::: Source passage

GraNT cuts training time in half and reduces MAE by two orders of magnitude.

ogbg-molhiv Comparison with Efficient GNN Methods (Table 3):

Method	Time (s)	ROC-AUC
GCN	2888.80	0.7385
GDeR-PNA	5088.88	0.7616
GraNT (B)	1457.39	0.7676
GraNT (S)	1597.69	0.7705

Ablation Study¶

GraNT (B) vs GraNT (S): (B) is faster (saving the overhead of batch decomposition and reconstruction), while the two achieve comparable performance; (S) yields slightly higher ROC-AUC on some classification tasks.
Convergence Speed: Validation loss/MAE curves show that GraNT spans roughly 2/3 of the baseline's duration, presenting a faster rate of descent.
Impact of Imbalanced Labels: The ROC-AUC curves for ogbg-molhiv and gen-cls exhibit sawtooth shapes due to label imbalance, yet GraNT consistently outperforms the baseline.
Infinite Width vs. Finite Width: The paper considers the dynamic GNTK under realistic finite-width GCNs, rather than ideal infinite-width assumptions.

Highlights & Insights¶

Outstanding Theoretical Contribution: This is the first work to prove the consistency between parameter gradient descent and functional gradient descent in GCNs (Theorem 5), generalizing nonparametric teaching theory from regular data to graph-structured data.
Extremely Simple and Efficient Selection Strategy: The greedy strategy only requires comparing the magnitude of prediction deviations without calculating kernel or functional norms, incurring minimal extra overhead.
Comprehensive Performance: Successfully covers four scenarios (graph-level/node-level $\times$ regression/classification) across six datasets, stably delivering 30%–47% acceleration.
Rigorous Theory: Establishes a complete theoretical chain from structure-aware gradient analysis to GNTK convergence and then to the guarantee of sufficient loss reduction.
Elegant Unification with MLP Nonparametric Teaching: When the convolution order is $\kappa=1$, the model perfectly degenerates into MLP nonparametric teaching.

Limitations & Future Work¶

Only Evaluated on GCN: The method has not been extended to other graph neural networks like GAT and GIN, which the authors acknowledge as future work in the conclusion.
Sensitivity of Selection Ratio $m/N$: The paper does not thoroughly analyze how the selection ratio influences the trade-off between acceleration and performance.

::::::
::: Dataset excerpts

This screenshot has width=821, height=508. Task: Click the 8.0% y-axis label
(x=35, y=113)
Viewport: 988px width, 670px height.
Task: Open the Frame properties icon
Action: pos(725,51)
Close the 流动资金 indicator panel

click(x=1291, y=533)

::::::

__Exercise task__
Copy the source passage again, beginning at the words "GraNT (B) vs" and stopping after "some classification tasks.", but change "comparable" to "similar".

__Task solution__
GraNT (B) vs GraNT (S): (B) is faster (saving the overhead of batch decomposition and reconstruction), while the two achieve similar performance; (S) yields slightly higher ROC-AUC on some classification tasks.